___ DATA TO EXAMINE ___

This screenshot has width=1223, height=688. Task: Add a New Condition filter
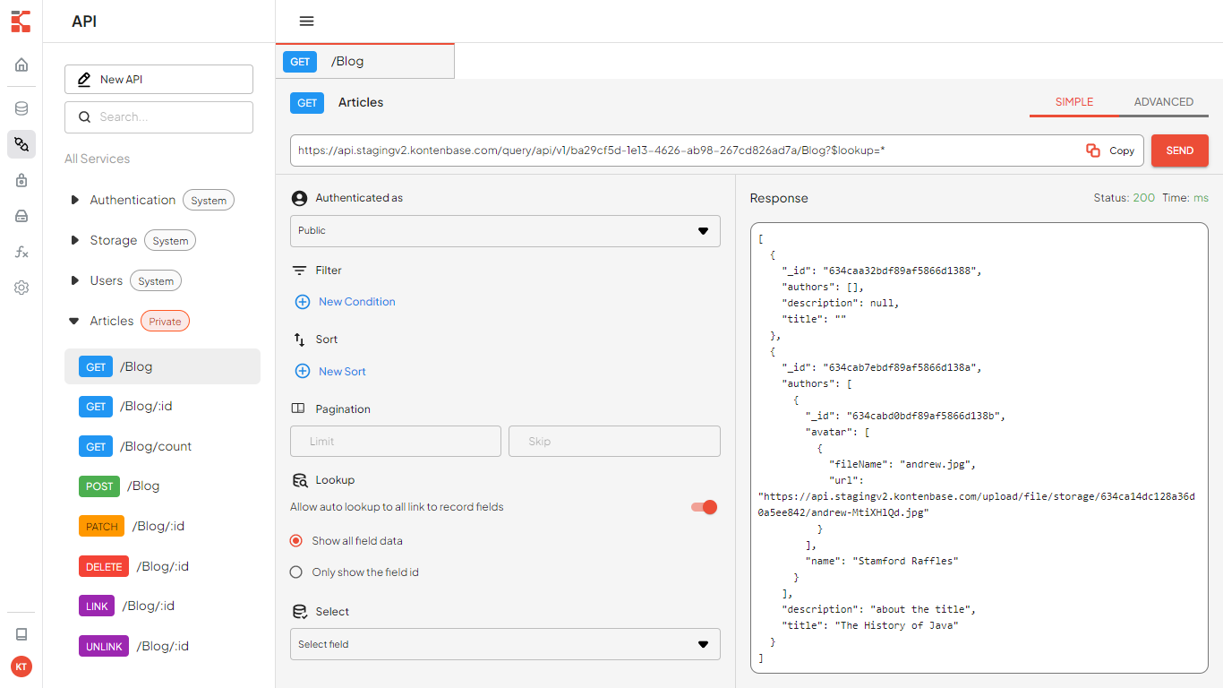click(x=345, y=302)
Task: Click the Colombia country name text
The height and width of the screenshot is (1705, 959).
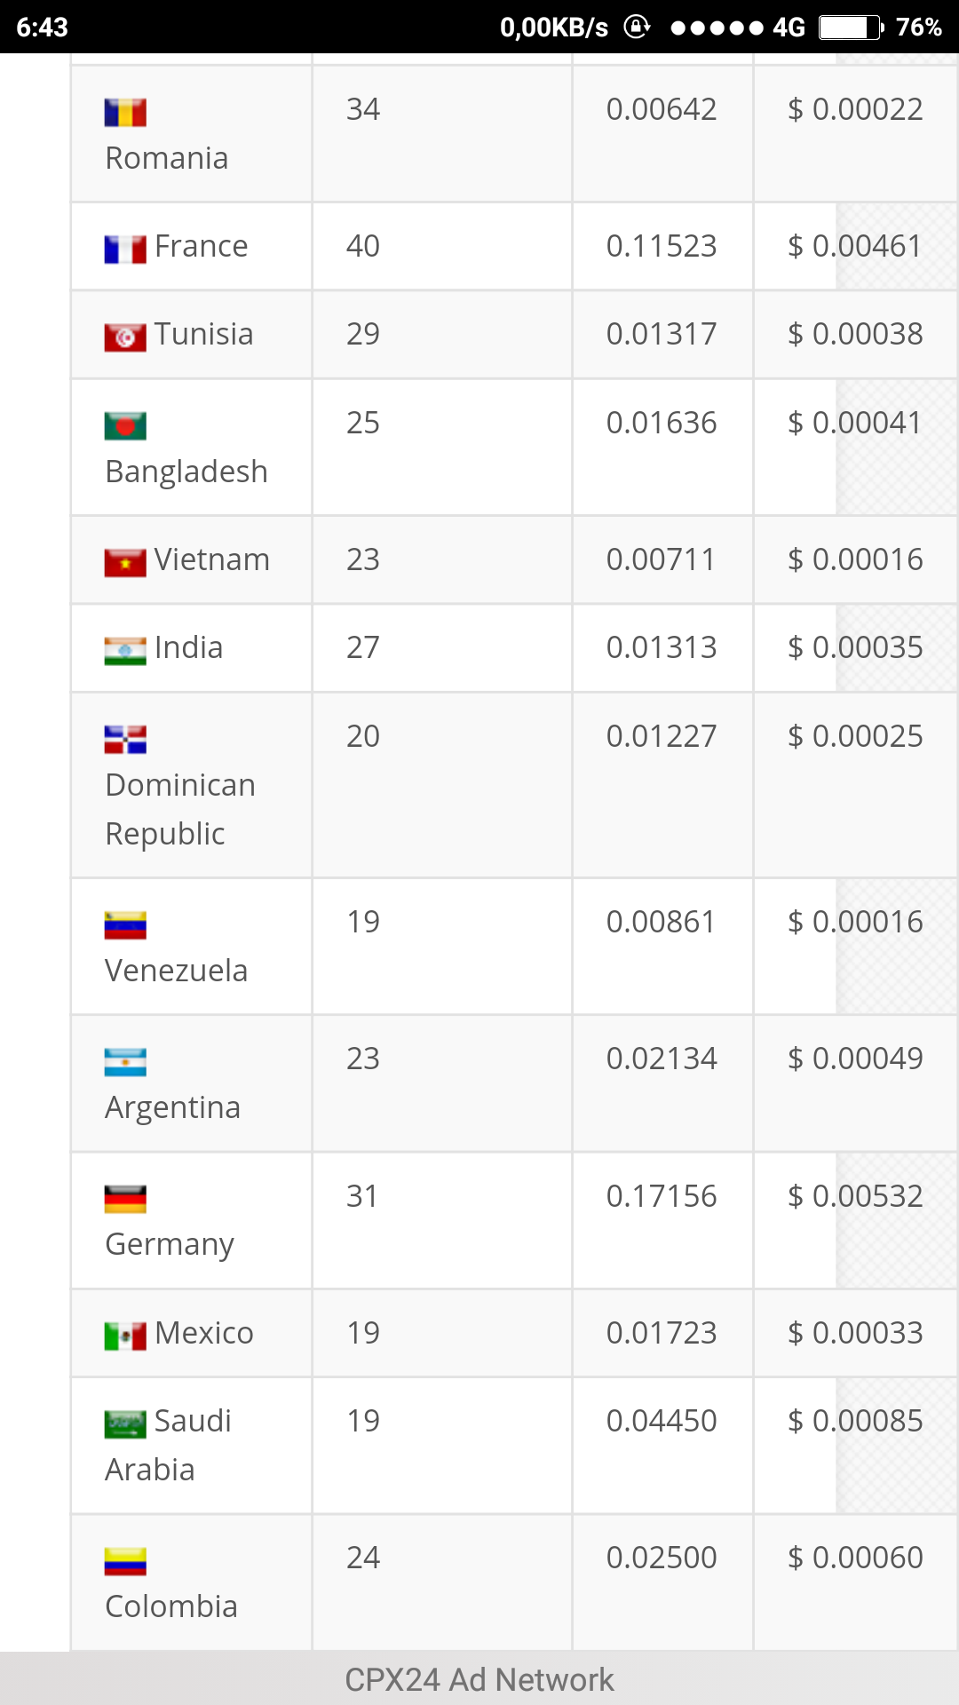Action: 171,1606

___

YOUR TASK: Line by line and exactly, reproduce the span from the line with "Task: Click the Colombia country name text" through the end of the data above, both ends included, with pictures left out.

FINISHED TASK:
Task: Click the Colombia country name text
The height and width of the screenshot is (1705, 959).
Action: 171,1606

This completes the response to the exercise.